How to generate random values where a percentage of them are 0?

Question

I create a random stream

Random random = new Random();
Stream<Integer> boxed = random.ints(0, 100000000).boxed();

But I need 60% of the numbers generated to be 0, while the remaining can be truly random. How can I do it?

EDIT:

And I need only positive numbers and between 0-100

1
2
0
0
9
0
0
1
12

Answer 1

I'll assume the OP wants approximately 60% of the generated values to be zero, and the remaining approximate 40% to be (pseudo-)random values in the range 1-100, inclusive.

The JDK library makes it easy to generate a stream of N different values. Since there are 100 values in the range [1,100], and this represents 40% of the output, there need to be 150 values that map to zero to cover the remaining 60%. Thus N is 250.

We can create a stream of ints in the rage [0,249] (inclusive) and map the lowest 150 values in this range to zero, leaving the remainder in the range [1,100]. Here's the code:

    IntStream is = random.ints(0, 250)
                         .map(i -> Math.max(i-149, 0));

UPDATE

If the task is to produce exactly 60% zeroes, there's a way to do it, using a variation of an algorithm in Knuth, TAOCP Vol 2, sec 3.4.2, Random Sampling and Shuffling, Algorithm S. (I explain this algorithm in a bit more detail in this other answer.) This algorithm lets one choose n elements at random from a collection of N total elements, making a single pass over the collection.

In this case we're not selecting elements from a collection. Instead, we're emitting a known quantity of numbers, requiring some subset of them to be zeroes, with the remainder being random numbers from some range. The basic idea is that, as you emit numbers, the probability of emitting a zero depends on the quantity of zeroes remaining to be emitted vs. the quantity of numbers remaining to be emitted. Since this is a stream of fixed size, and it has a bit of state, I've opted to implement it using a Spliterator:

static IntStream randomWithPercentZero(int count, double pctZero, int range) {
    return StreamSupport.intStream(
        new Spliterators.AbstractIntSpliterator(count, Spliterator.SIZED) {
            int remainingInts = count;
            int remainingZeroes = (int)Math.round(count * pctZero);
            Random random = new Random();

            @Override
            public boolean tryAdvance(IntConsumer action) {
                if (remainingInts == 0)
                    return false;

                if (random.nextDouble() < (double)remainingZeroes / remainingInts--) {
                    remainingZeroes--;
                    action.accept(0);
                } else {
                    action.accept(random.nextInt(range) + 1);
                }
                return true;
            }
        },
        false);
}

There's a fair bit of boilerplate, but you can see the core of the algorithm within tryAdvance. If no numbers are remaining, it returns false, signaling the end of the stream. Otherwise, it emits a number, with a certain probability (starting at 60%) of it being a zero, otherwise a random number in the desired range. As more zeroes are emitted, the numerator drops toward zero. If enough zeroes have been emitted, the fraction becomes zero and no more zeroes are emitted.

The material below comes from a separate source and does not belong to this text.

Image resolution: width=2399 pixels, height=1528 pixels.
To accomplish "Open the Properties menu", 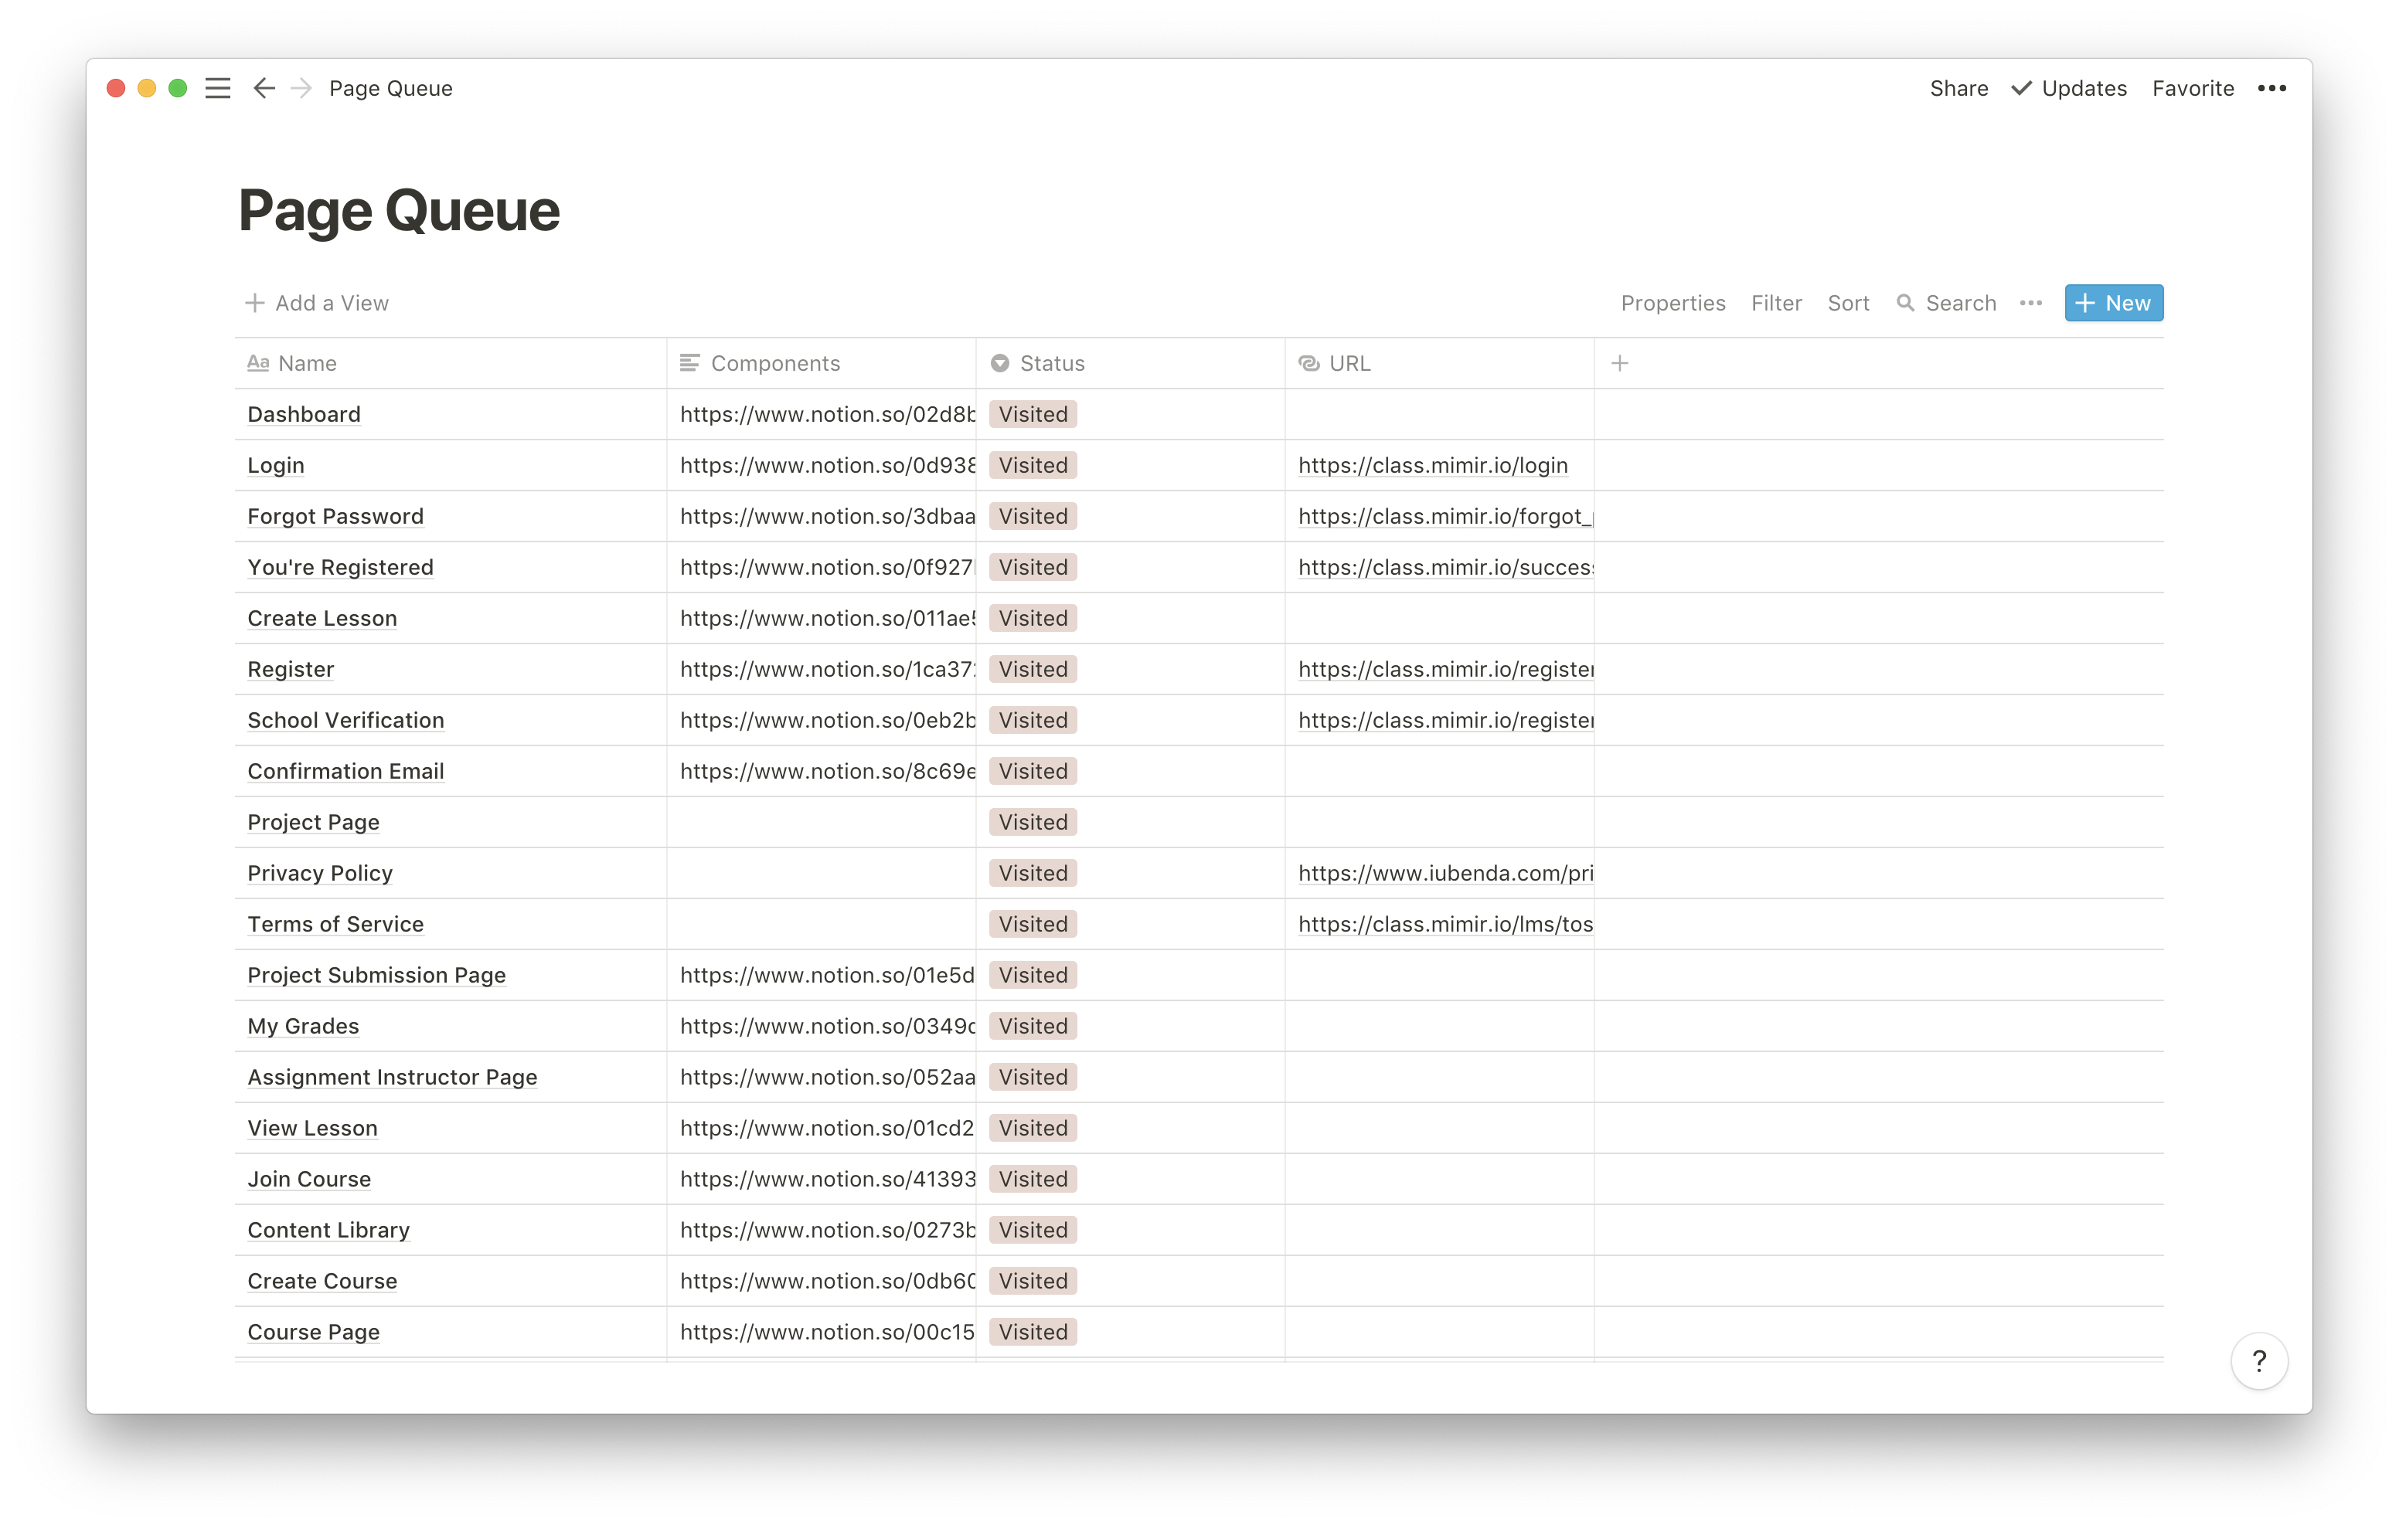I will tap(1673, 303).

If few zeroes are emitted, the denominator drops until it gets closer to the numerator, increasing the probability of emitting a zero. If few enough zeroes are emitted, eventually the required quantity of zeroes equals the quantity of numbers remaining, so the value of the fraction becomes 1.0. If this happens, the rest of the stream is zeroes, so enough zeroes will always be emitted to meet the requirement. The nice thing about this approach is that there is no need to collect all the numbers in an array and shuffle them, or anything like that.

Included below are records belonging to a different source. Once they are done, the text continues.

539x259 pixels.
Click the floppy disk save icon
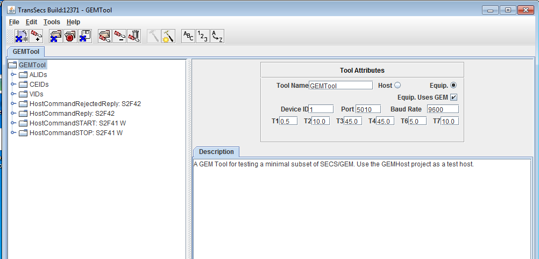[85, 36]
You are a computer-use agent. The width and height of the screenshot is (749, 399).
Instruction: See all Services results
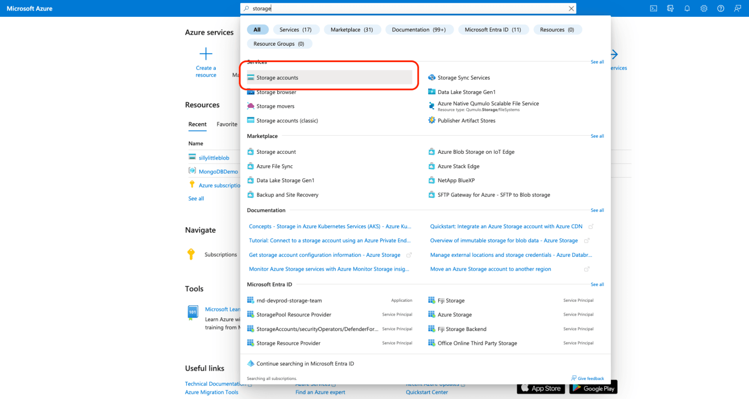pyautogui.click(x=597, y=62)
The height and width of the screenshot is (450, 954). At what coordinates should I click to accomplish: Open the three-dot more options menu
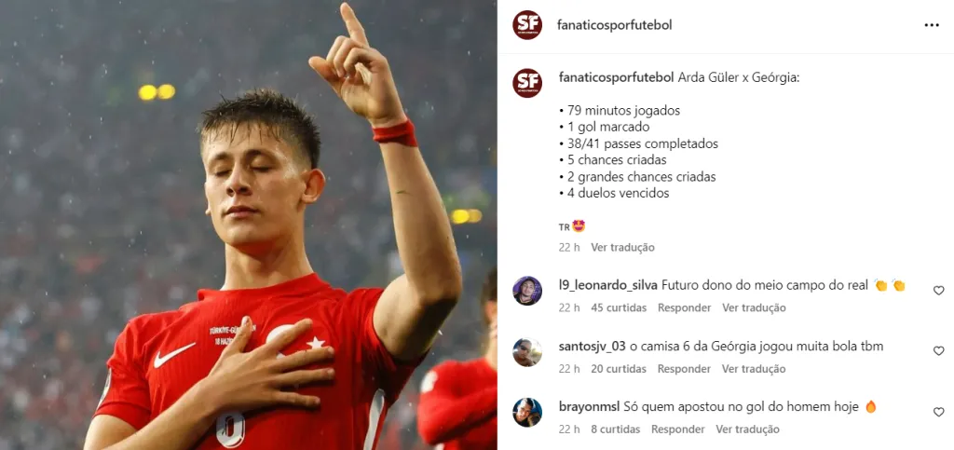point(932,25)
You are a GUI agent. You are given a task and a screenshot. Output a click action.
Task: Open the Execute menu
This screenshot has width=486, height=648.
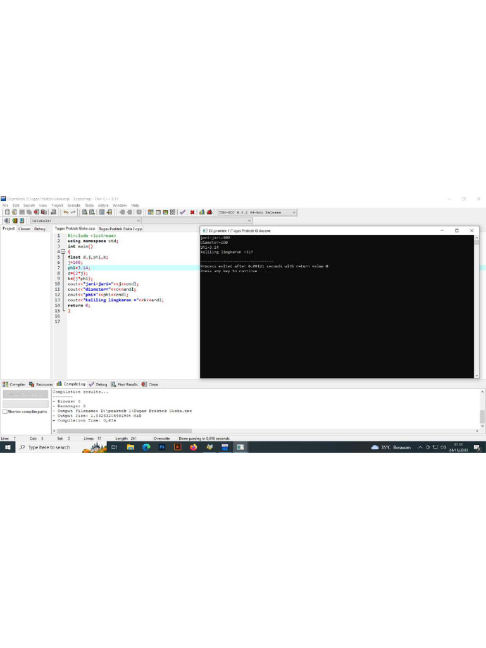[x=74, y=206]
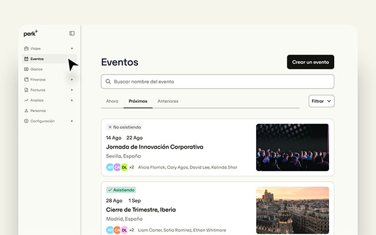Open the Cierre de Trimestre, Iberia event
376x235 pixels.
(x=141, y=210)
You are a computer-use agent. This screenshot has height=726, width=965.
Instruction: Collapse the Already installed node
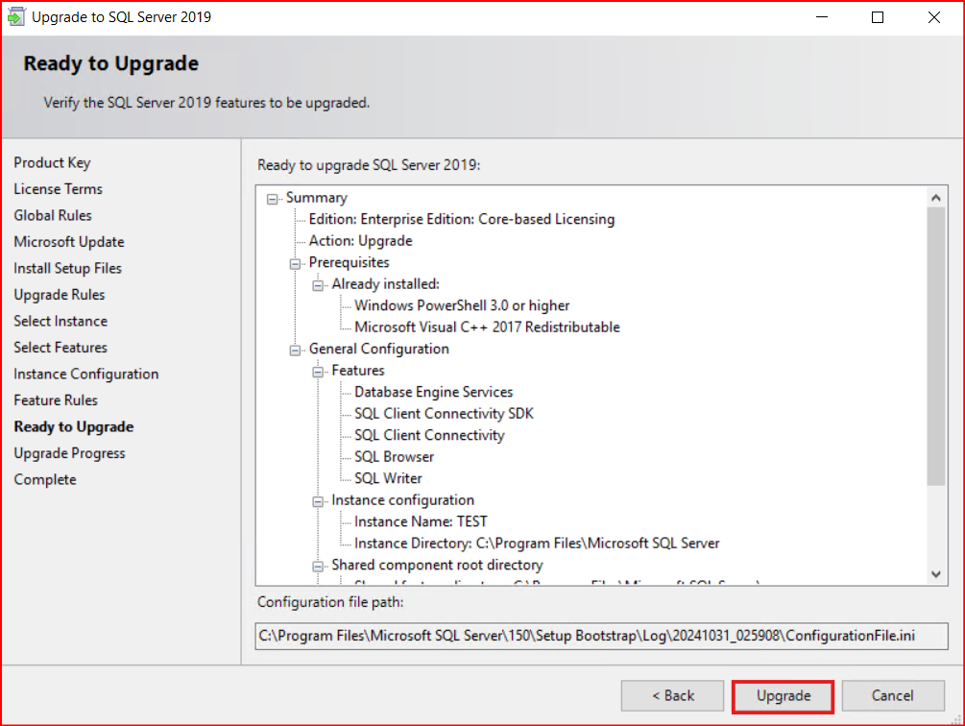(319, 285)
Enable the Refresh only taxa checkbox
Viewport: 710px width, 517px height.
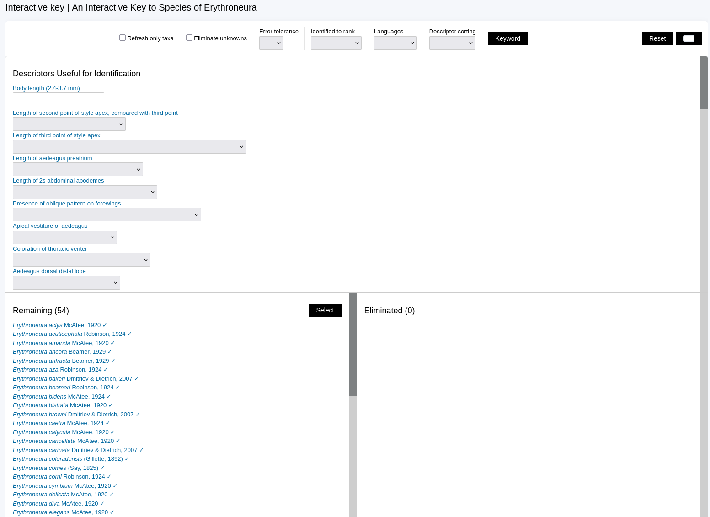pos(123,38)
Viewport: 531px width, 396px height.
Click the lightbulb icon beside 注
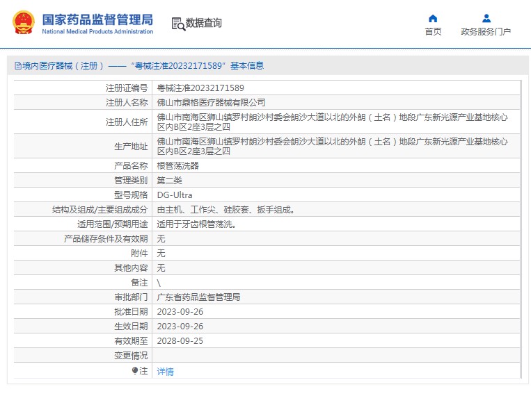coord(135,371)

Call the method like this:

IntStream is = randomWithPercentZero(1_000_000, 0.60, 100);

This gets a stream of 1,000,000 ints, 60% of which are zeroes, and the remainder are in the range 1-100 (inclusive).

Answer 2

Construct 10 objects. 6 of them returns 0 all the time. and rest 4 returns random based on your specs.

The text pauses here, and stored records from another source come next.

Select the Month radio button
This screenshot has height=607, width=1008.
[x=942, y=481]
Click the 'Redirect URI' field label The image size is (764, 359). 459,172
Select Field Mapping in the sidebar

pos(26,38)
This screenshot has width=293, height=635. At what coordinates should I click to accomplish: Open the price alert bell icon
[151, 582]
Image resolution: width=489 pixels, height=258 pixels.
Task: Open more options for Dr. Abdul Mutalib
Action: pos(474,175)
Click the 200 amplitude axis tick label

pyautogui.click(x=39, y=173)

Now randomly select one of the object and call

List<Callable<Integer>> callables = new ArrayList<>(10);
for (int i = 0; i < 6; i++) {
    callables.add(() -> 0);
}
Random rand = new Random();
for (int i = 6; i < 10; i++) {          
    callables.add(() -> rand.nextInt());
}

callables.get(rand.nextInt(10)).call();

This is simpler way to implement it. You can optimize it further.